═════ Yazı metni

Beyoğlu, dünyada ikinci
Bizans Dönemi'nde yalnızca bağ ve bahçelerle kaplı olan Beyoğlu'nda yerleşim alanı bulunmuyordu. O Beyoğlu, İstanbul'un fethinden sonra yerleşim merkezine dönüşürken İstanbul'un kültür, sanat, eğlence ve iş merkezi de oldu. Sadece ülkemizde değil, dünyada da oldukça tanınan Beyoğlu, tünelle ulaşımda taç sahibi. Dünyanın ikinci metrosu, Beyoğlu'nda açıldı
Geçtiğimiz günlerde; Karga 7'nin yapımcısı olduğu 'Pera Palas’ta Gece Yarısı’nın yayınlandığı platform olan Netflix'in daveti daveti üzerine bir grup meslektaşımla Beyoğlu'nu turladım.
Turun nedeni; 'Pera Palas’ta Gece Yarısı’nın 2'nci sezonunun yayınlanmaya başlamasıyla dizinin sahnelerinin geçtiği mekânları tanıtmaktı.
Saffet Emre Tonguç; Beyoğlu'nun 1941'den günümüze kadar uzanan tarihi hakkında, Emre Şahin ise dizinin çekildiği mekânlar hakkında bilgi verdi.
Saffet Emre Tonguç - Emre Şahin
Beyoğlu, hiç de yabancısı olmadığım bir lokasyon olmasına rağmen bir uzman eşliğinde gezmek ziyadesiyle bilgilendirici, bir hayli heyecan vericiydi.
Pera Palas Oteli'nde başlayan tur, her ne kadar bilgilendirici ve heyecanlı olsa da Beyoğlu'nun kahredici bazı yönlerini bir kez daha görmek sevimsizdi.
O sevimsizlik; bir dönem İstanbul'un en müstesna semtinin tabela kirliliğinden ve estetik kaygısı hiçe sayılarak inşa edilen zevksiz yapılarıyla keşmekeş bir panoramaya esir düşmesi.
Zevksiz yapıların arasında boğuldukları için güzelim tarihi yapılar ve kültür - sanat merkezleri, önlerinden geçerken bile fark etmekte zorlanılıyor. Hatta belki de fark edilemiyor.

══════════

→ Görev: Beyoğlu yazısının "Saffet Emre Tonguç;" sözlerinden "daha görmek sevimsizdi." sözlerine kadar olan kısmını yeniden yazın; bunu yaparken "bilgilendirici" ifadesini "öğretici" ile değiştirin.

═════ Sağlanan kayıtlar

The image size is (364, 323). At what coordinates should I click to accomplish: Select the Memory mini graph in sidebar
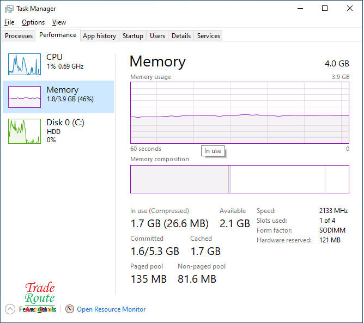coord(25,96)
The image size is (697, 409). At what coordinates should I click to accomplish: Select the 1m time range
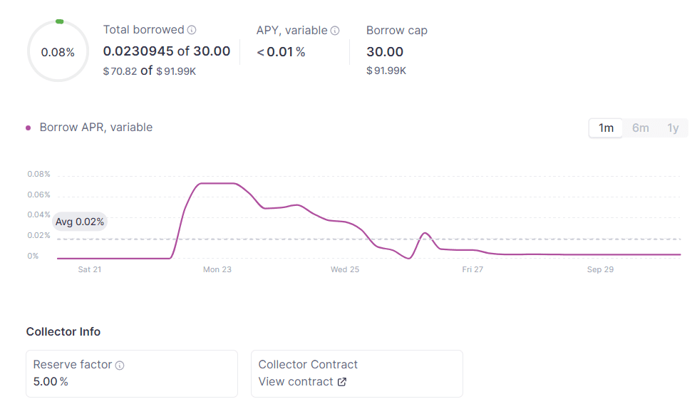coord(606,128)
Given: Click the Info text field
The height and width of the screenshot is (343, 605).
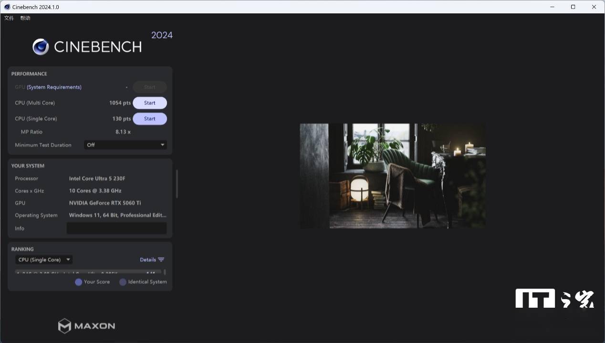Looking at the screenshot, I should tap(116, 229).
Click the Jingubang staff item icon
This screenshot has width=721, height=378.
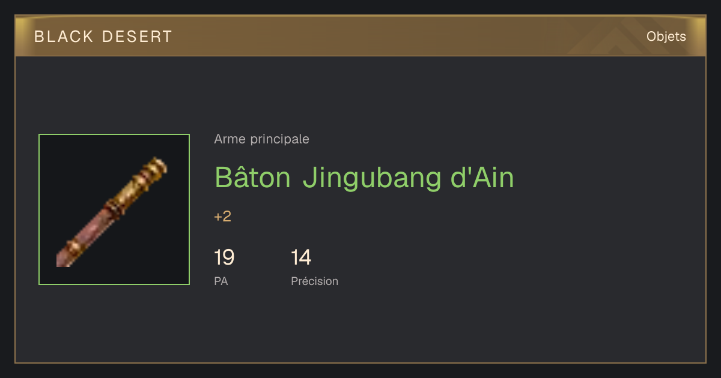click(114, 209)
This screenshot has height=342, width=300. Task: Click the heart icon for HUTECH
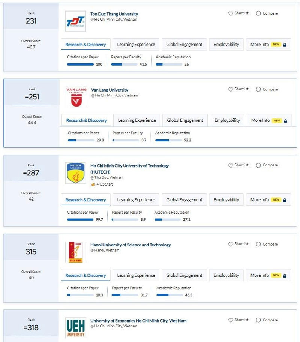coord(231,165)
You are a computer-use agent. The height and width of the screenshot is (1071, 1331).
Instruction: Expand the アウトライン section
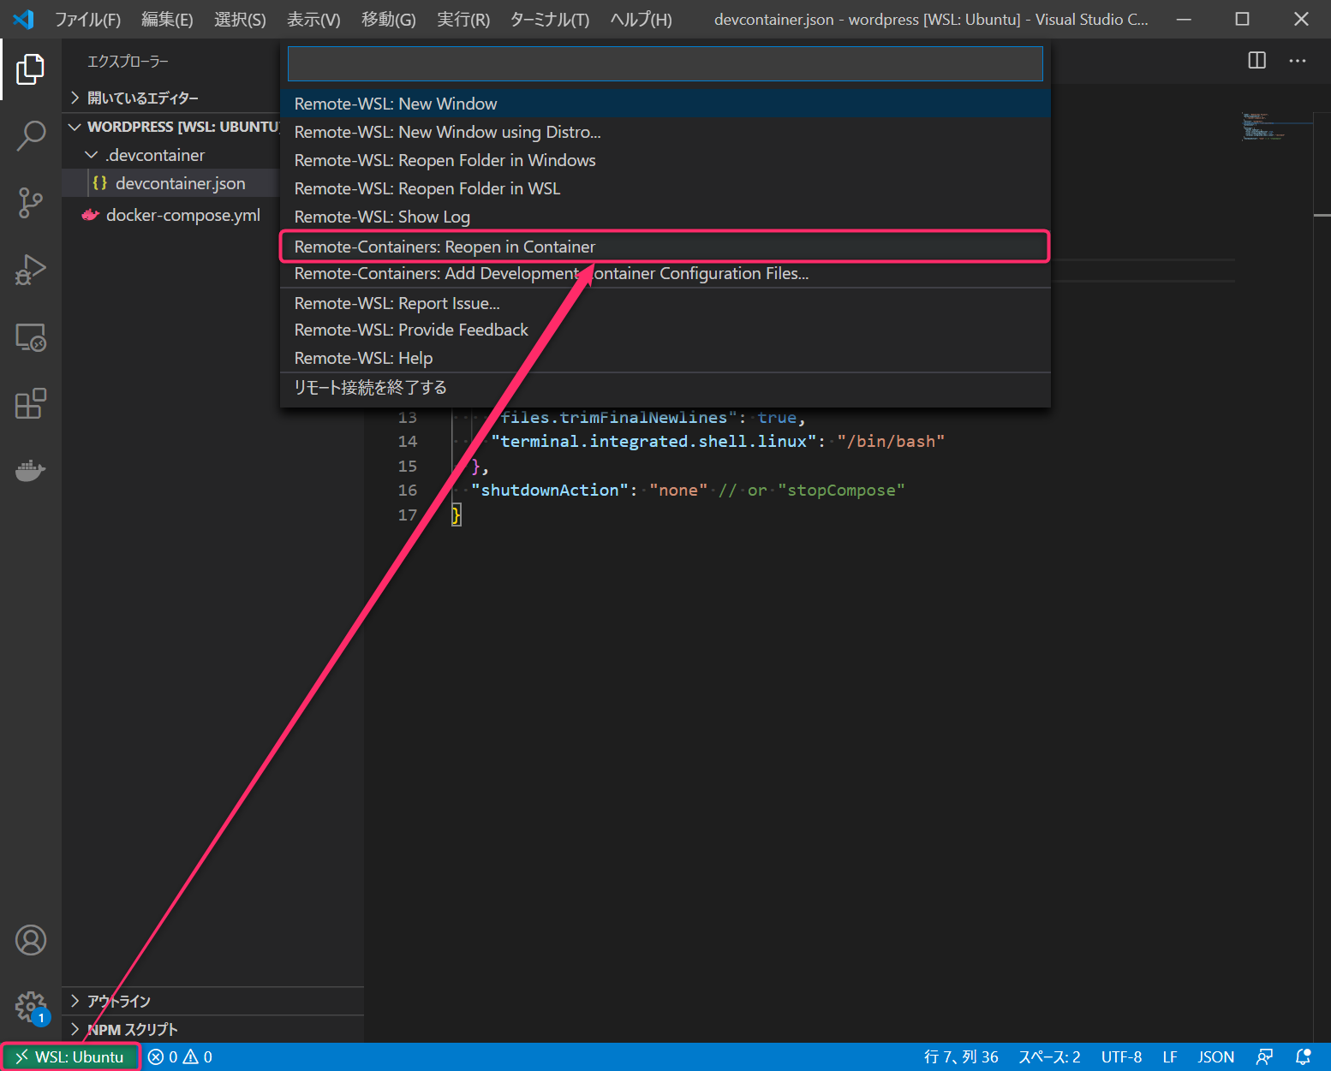[120, 1000]
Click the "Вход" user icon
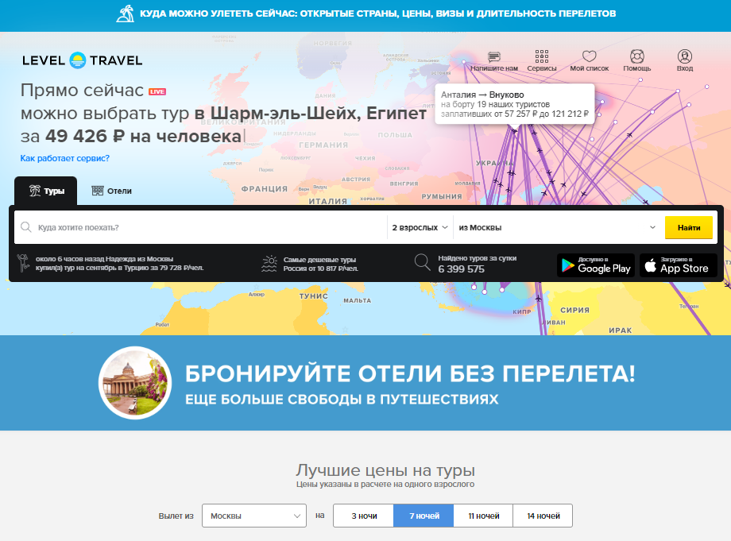The height and width of the screenshot is (541, 731). pos(685,57)
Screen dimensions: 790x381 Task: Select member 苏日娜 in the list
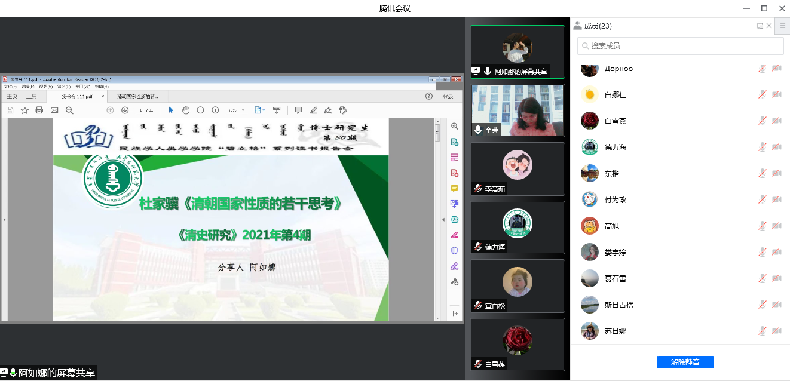tap(616, 331)
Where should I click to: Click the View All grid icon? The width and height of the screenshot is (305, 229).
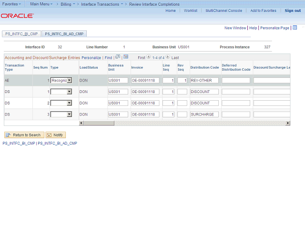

══════════

→ Göreve yanıt:
Saffet Emre Tonguç; Beyoğlu'nun 1941'den günümüze kadar uzanan tarihi hakkında, Emre Şahin ise dizinin çekildiği mekânlar hakkında bilgi verdi.
Saffet Emre Tonguç - Emre Şahin
Beyoğlu, hiç de yabancısı olmadığım bir lokasyon olmasına rağmen bir uzman eşliğinde gezmek ziyadesiyle öğretici, bir hayli heyecan vericiydi.
Pera Palas Oteli'nde başlayan tur, her ne kadar öğretici ve heyecanlı olsa da Beyoğlu'nun kahredici bazı yönlerini bir kez daha görmek sevimsizdi.